Hi, everyone! I am confronted by a really weird phenomenon
I’ve written a pytorch code, whose backbone is listed below:(please keep in mind that target_feature_extraction_module and target_classificaiton_module have been adequately trained before so that the classification accuracy can reach 100% when used in conjunction with each other)
for cur_epoch in range(epoch_num):
target_feature_extraction_module.train()
target_classification_module.train()
source_feature_extraction_module.train()
source_to_target_feature_trans.train()
source_classification_module.train() #All the five models required, which are all the instantiated objects of nn.Module
target_data = list(enumerate(target_train_loader))
source_data = list(enumerate(source_train_loader))
rounds_per_epoch = min(len(target_data), len(source_data))
for batch_idx in range(rounds_per_epoch):
_, (target_train,target_label) = target_data[batch_idx]
_, (source_train,source_label) = source_data[batch_idx]
if with_nvidia:
target_train = target_train.float().cuda()
target_label = target_label.cuda()
source_train = source_train.float().cuda()
target_feature = target_feature_extraction_module(target_train)
source_feature = source_feature_extraction_module(source_train)
source_shape_changed_feature = source_to_target_feature_trans(source_feature)
target_classification_result, target_before_last_linear = target_classification_module(target_feature)
#just print the accuracy of classification
y_predict = target_classification_result.detach().cpu().numpy()
y_predict = np.argmax(y_predict, axis=1)
acc = accuracy_score(y_predict,target_label.cpu().numpy())
print(acc) #always equals to 1(whenever in any batch, any circumstance) since the models has been adequately trained before
#the following sentence is the most horrible and even magical part for me
#a , b = target_classification_module(source_shape_changed_feature)
target_classification_loss = nn.CrossEntropyLoss()(target_classification_result,target_label)
str_out = "Epoch:" + str(cur_epoch) +" batch_num:"+str(batch_idx)+" t_c_loss:"+str(target_classification_loss.data.cpu().numpy())
print(str_out)
target_classification_loss.backward()
for the_optim in optimizer_list:
the_optim.step()
for the_optim in optimizer_list:
the_optim.zero_grad()
if cur_epoch%2 == 0:
target_feature_extraction_module.eval()
target_classification_module.eval()
eval_model_traindata(target_feature_extraction_module,target_classification_module,target_train_loader,cur_epoch,with_nvidia) #this function will calculate the accuracy for training set, which operates the same as the print(acc) part above. So the output value of this function is expected to be 1 as well.

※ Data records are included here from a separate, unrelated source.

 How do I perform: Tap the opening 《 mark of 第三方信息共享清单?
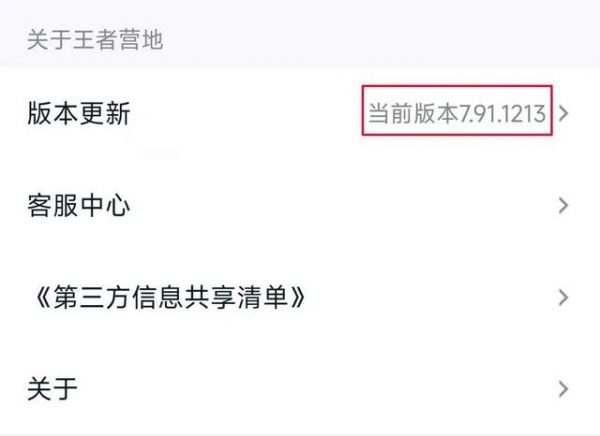pos(44,297)
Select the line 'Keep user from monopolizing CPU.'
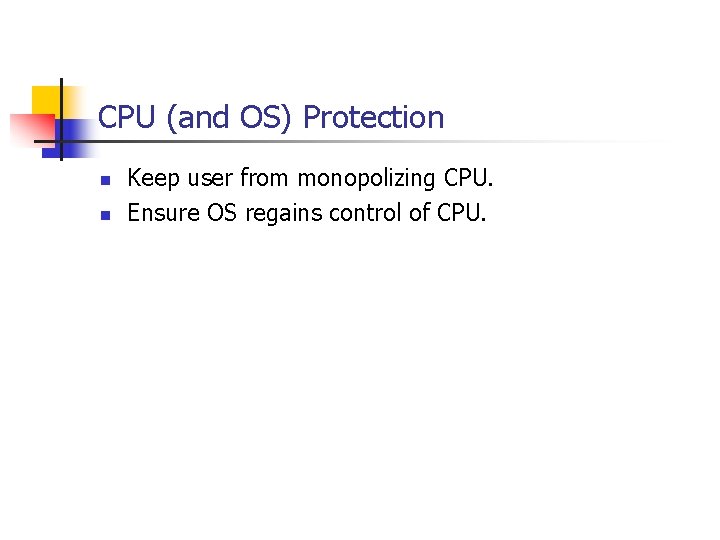The width and height of the screenshot is (720, 540). pos(311,179)
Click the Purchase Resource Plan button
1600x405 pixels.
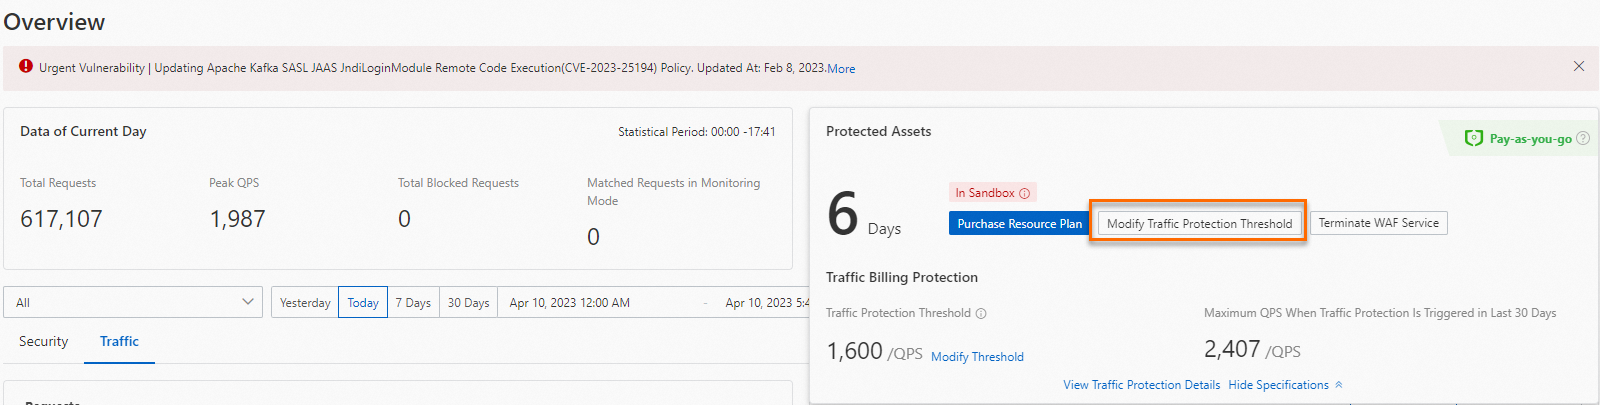(1019, 223)
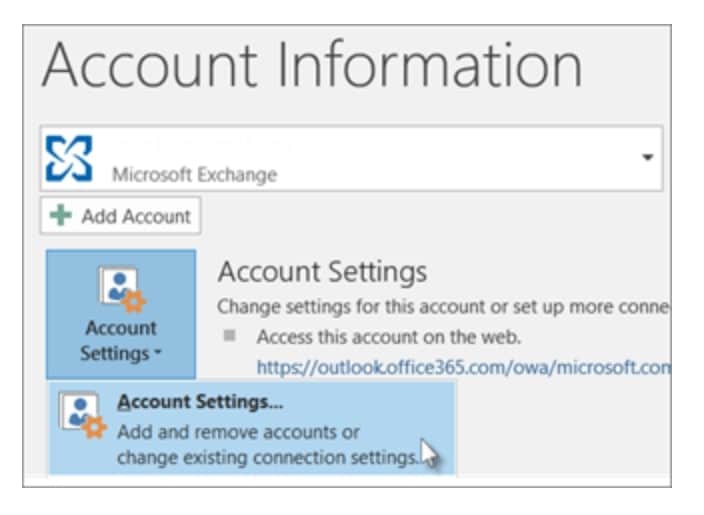
Task: Click the 'Change settings for this account' description
Action: point(440,306)
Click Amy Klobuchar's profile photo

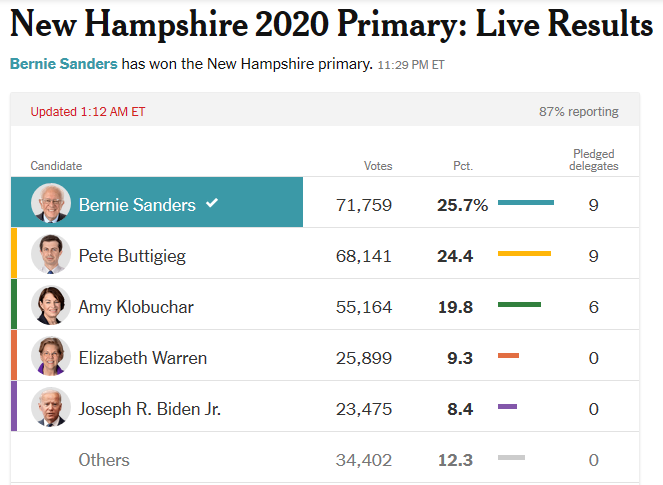pos(50,306)
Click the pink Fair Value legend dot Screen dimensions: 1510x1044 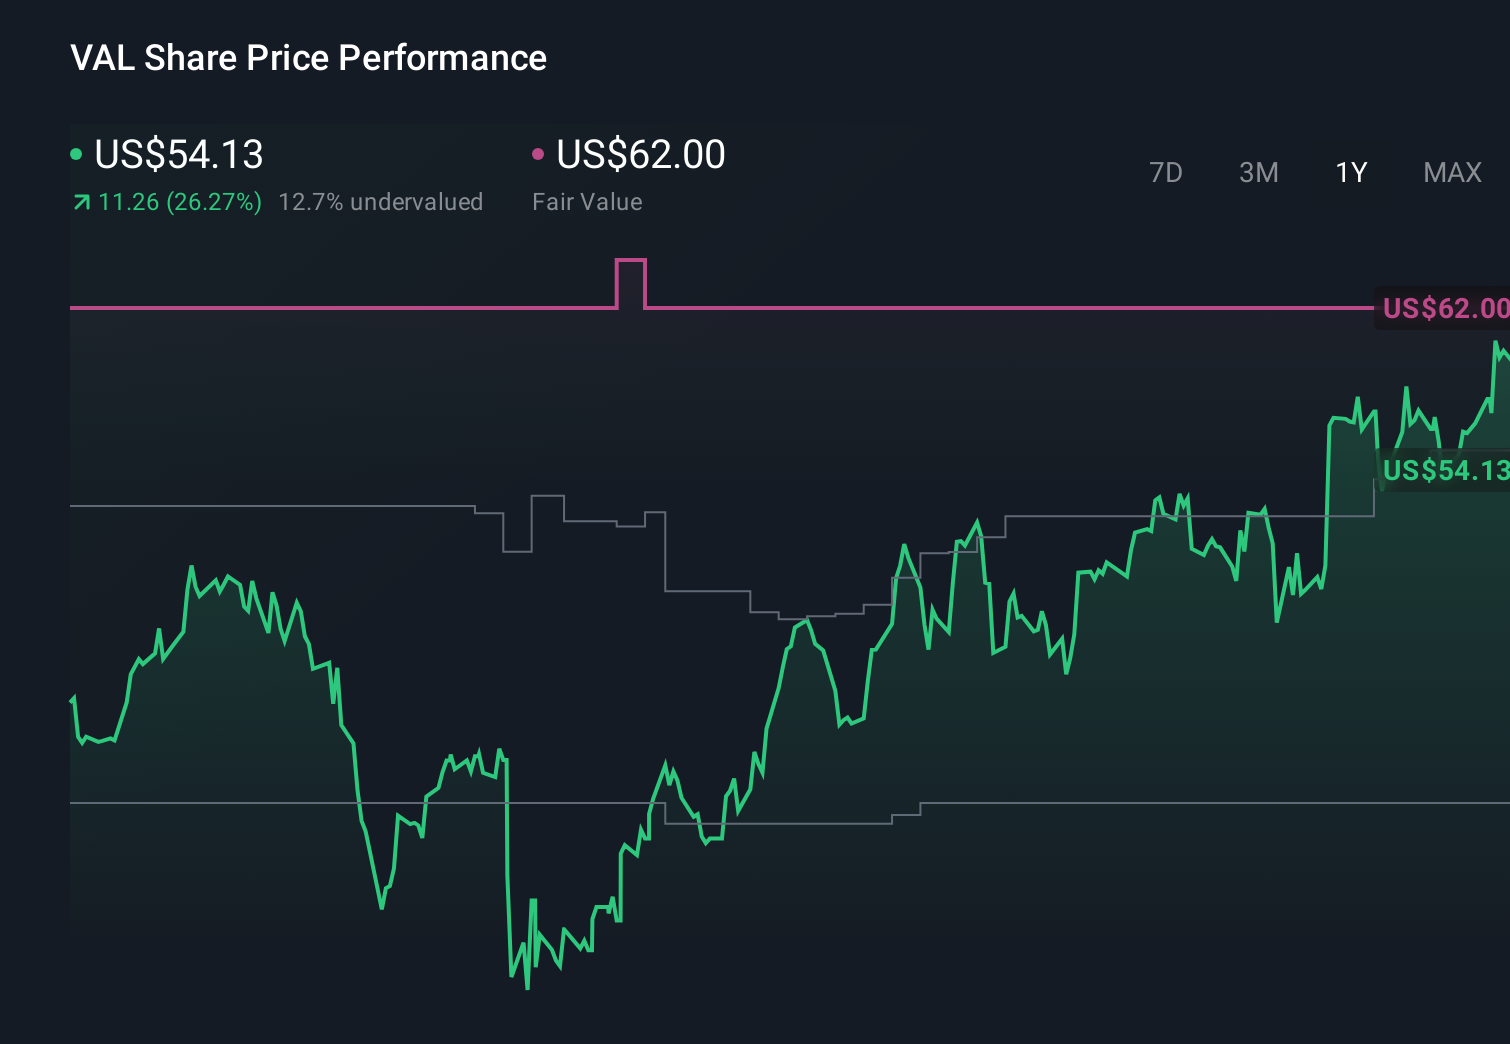(x=539, y=153)
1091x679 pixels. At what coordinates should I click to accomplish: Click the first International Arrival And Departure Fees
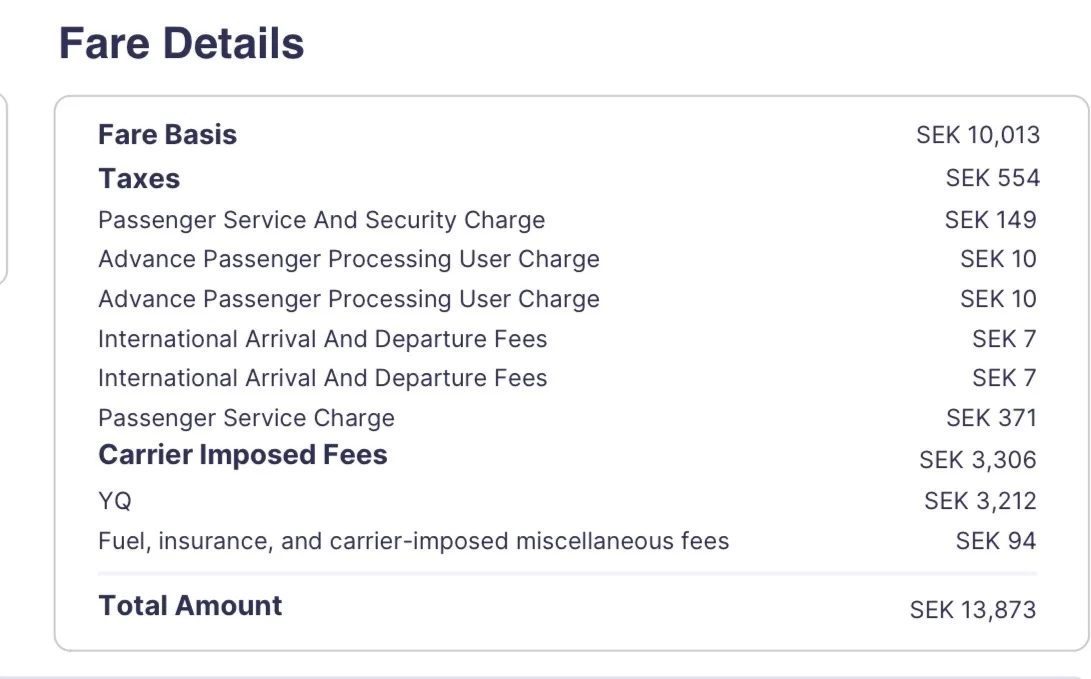[x=322, y=339]
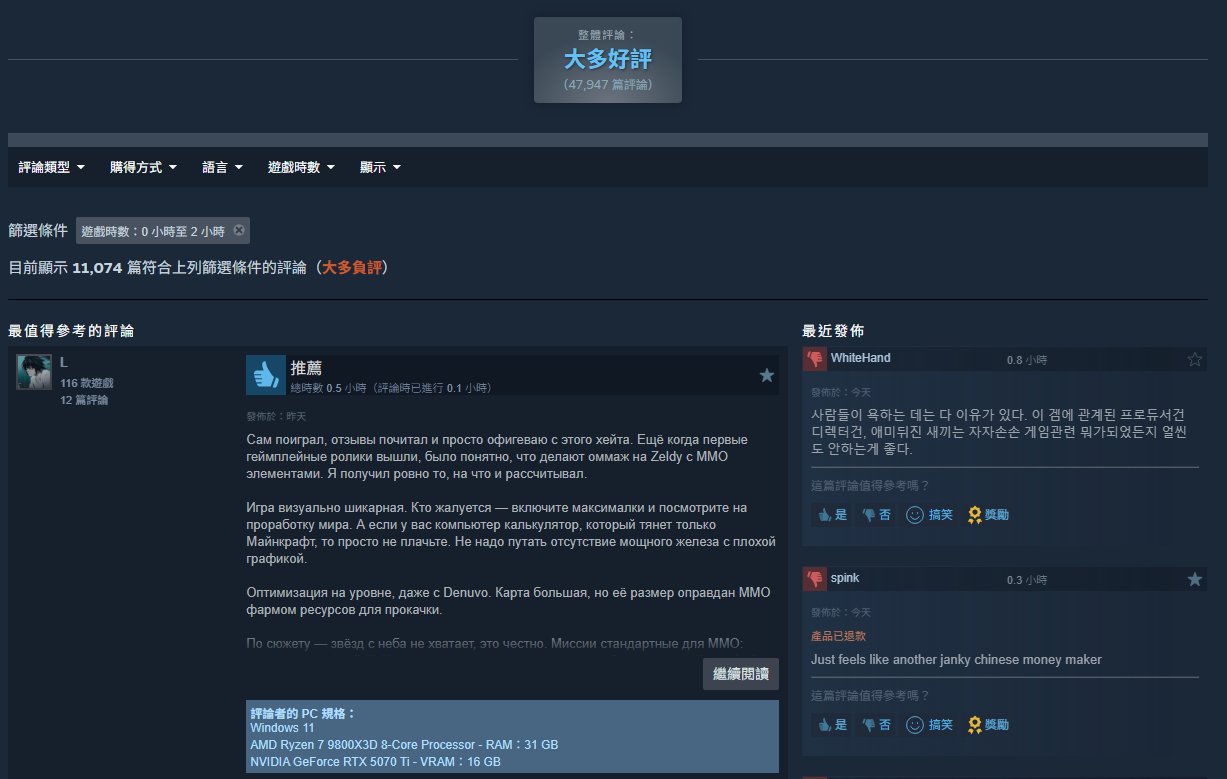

Please pay attention to the “#a , b = target_classification_module(source_shape_changed_feature)” in the middle of the code above. If no changes are made for the code above, the eval_model_traindata will output 1. However, If I change this sentence from a code comment to a line of actual code “a, b = target_classification_module(source_shape_changed_feature)”, the output value of eval_model_traindata function will be 0.3, which is really weird! Since the backpropagation proecess seems irrelevant to a and b, the accuracy and the parameters of the models shouldn’t be affected at all.
I can promise that the “eval_model_traindata” function can properly calculate the accuracy of a given model, which can also be verified by the fact that with “#a , b =target_classification_module(source_shape_changed_feature)” ,it can output 1 as expected.
I’ve run the code many times today. If “#a , b = target_classification_module(source_shape_changed_feature)” is annotated, the value of both acc and eval_model_traindata will be 1. However, under the condition of “a , b = target_classification_module(source_shape_changed_feature)”, only acc equals to 1 and the output of eval_model_traindata is a value lower than 0.5
I sincerely appreciate all your help and suggestions!